*Assignment*. Where a line contains "Image resolution: width=1024, height=1366.", begin there and restate word for word every line to the end of the entries below, pictures excluded.

[Stored data entries]
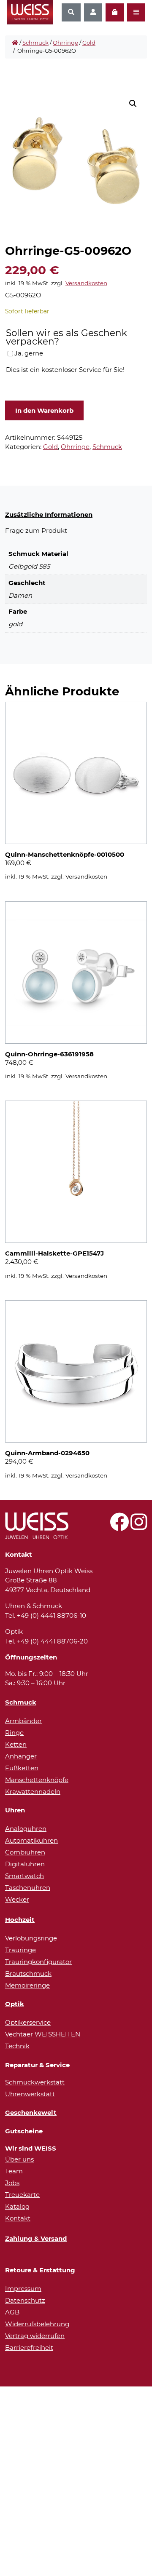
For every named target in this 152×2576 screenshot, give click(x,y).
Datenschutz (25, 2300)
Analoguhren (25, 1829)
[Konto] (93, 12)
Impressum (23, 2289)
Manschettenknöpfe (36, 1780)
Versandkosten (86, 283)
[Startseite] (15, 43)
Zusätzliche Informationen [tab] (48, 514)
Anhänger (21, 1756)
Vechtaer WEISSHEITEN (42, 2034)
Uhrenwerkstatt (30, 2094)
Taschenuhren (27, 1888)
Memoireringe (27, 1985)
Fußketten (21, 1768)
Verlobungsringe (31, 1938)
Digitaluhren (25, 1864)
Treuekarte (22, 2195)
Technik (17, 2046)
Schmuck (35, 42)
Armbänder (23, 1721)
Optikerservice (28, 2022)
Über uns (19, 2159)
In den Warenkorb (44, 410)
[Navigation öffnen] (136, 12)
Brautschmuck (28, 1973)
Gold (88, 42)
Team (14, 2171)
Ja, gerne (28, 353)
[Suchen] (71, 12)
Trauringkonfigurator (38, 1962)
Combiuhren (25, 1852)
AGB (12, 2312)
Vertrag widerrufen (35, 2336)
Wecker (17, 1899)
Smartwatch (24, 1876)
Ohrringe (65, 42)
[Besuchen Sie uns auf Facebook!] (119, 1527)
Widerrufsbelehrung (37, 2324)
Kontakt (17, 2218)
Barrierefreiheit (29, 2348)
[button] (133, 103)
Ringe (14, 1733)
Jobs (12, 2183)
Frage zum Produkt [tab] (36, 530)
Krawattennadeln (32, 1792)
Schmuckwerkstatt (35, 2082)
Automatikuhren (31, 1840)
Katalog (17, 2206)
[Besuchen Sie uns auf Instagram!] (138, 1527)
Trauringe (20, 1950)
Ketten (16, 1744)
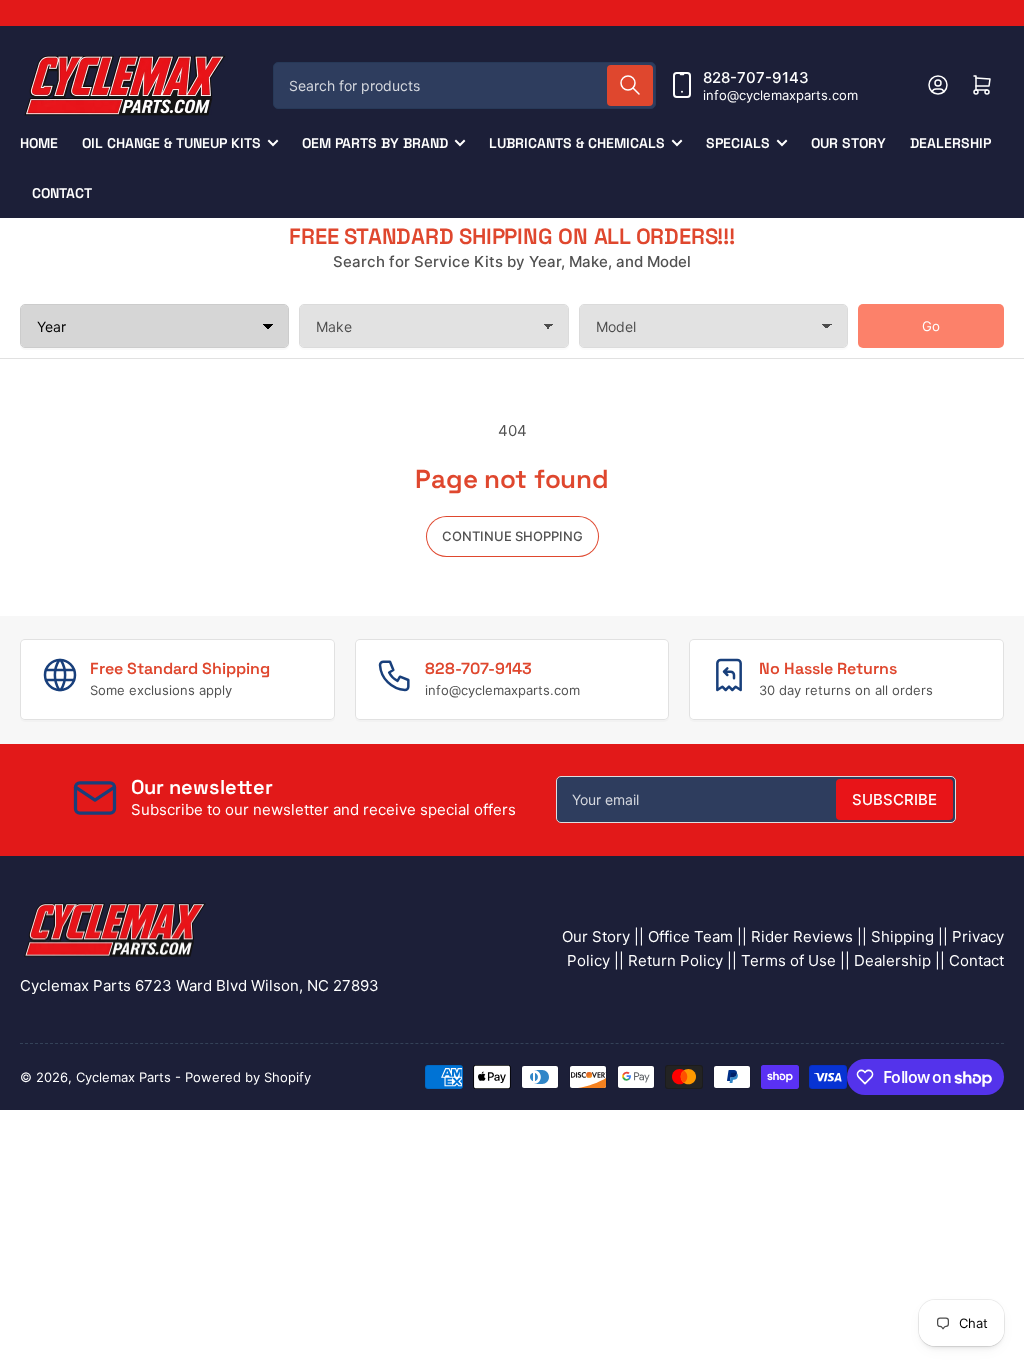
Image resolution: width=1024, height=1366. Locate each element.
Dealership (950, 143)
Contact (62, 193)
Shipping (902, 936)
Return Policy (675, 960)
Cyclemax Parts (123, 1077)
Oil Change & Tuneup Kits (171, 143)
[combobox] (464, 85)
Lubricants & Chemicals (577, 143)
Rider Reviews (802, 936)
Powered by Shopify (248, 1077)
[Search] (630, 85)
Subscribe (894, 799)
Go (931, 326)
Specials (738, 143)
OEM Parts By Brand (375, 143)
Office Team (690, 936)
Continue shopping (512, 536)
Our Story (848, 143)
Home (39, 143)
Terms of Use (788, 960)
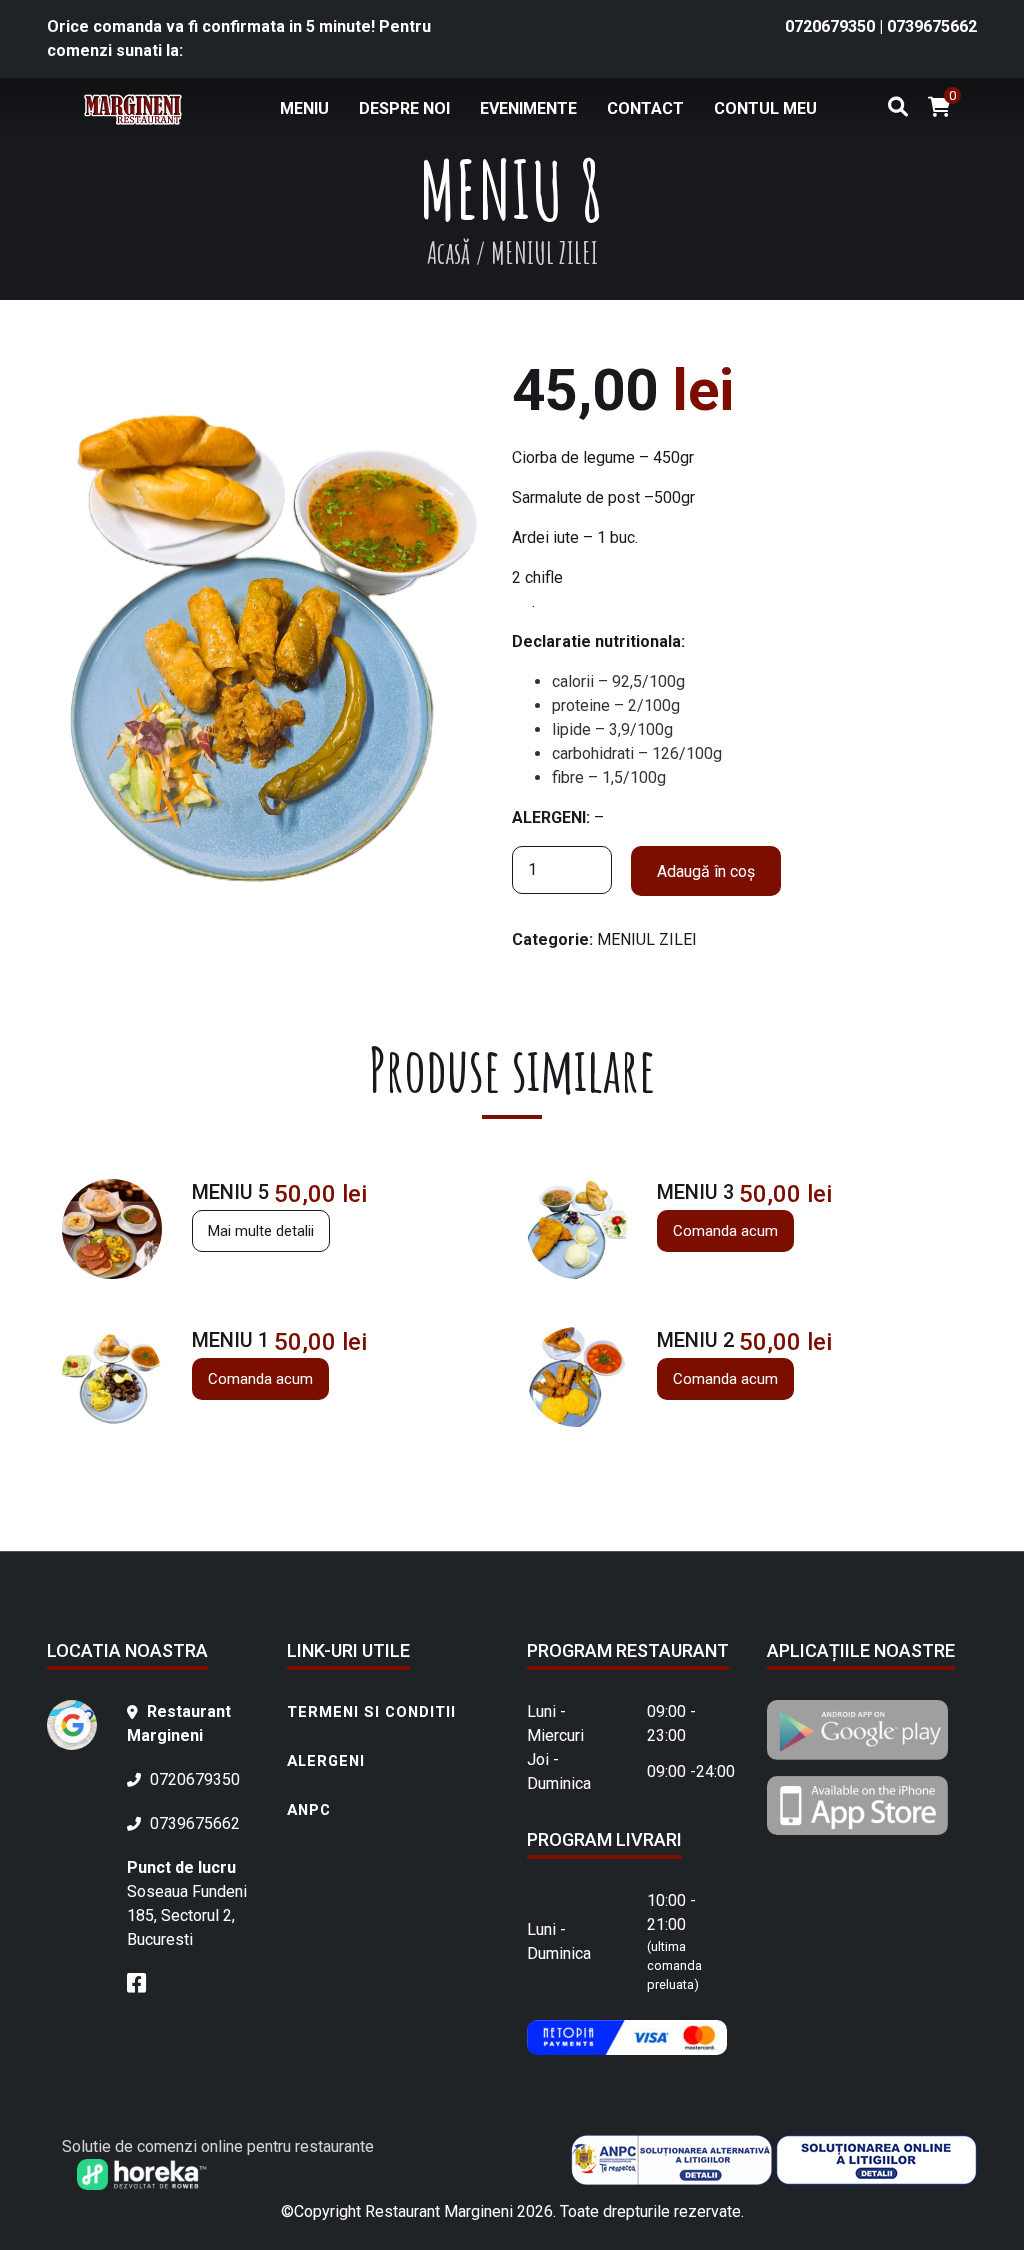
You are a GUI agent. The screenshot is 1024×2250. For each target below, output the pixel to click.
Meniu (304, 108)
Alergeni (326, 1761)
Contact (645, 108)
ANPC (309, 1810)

*Expected output*.
Image resolution: width=1024, height=1366. Locate each element.
Dealership (950, 143)
Contact (62, 193)
Shipping (902, 936)
Return Policy (675, 960)
Cyclemax Parts (123, 1077)
Oil Change & Tuneup Kits (171, 143)
[combobox] (464, 85)
Lubricants & Chemicals (577, 143)
Rider Reviews (802, 936)
Powered by Shopify (248, 1077)
[Search] (630, 85)
Subscribe (894, 799)
Go (931, 326)
Specials (738, 143)
OEM Parts By Brand (375, 143)
Office Team (690, 936)
Continue shopping (512, 536)
Our Story (848, 143)
Home (39, 143)
Terms of Use (788, 960)
You are a GUI agent. The screenshot is 1024×2250. For each target below, output the pixel to click.
Meniu (304, 108)
Alergeni (326, 1761)
Contact (645, 108)
ANPC (309, 1810)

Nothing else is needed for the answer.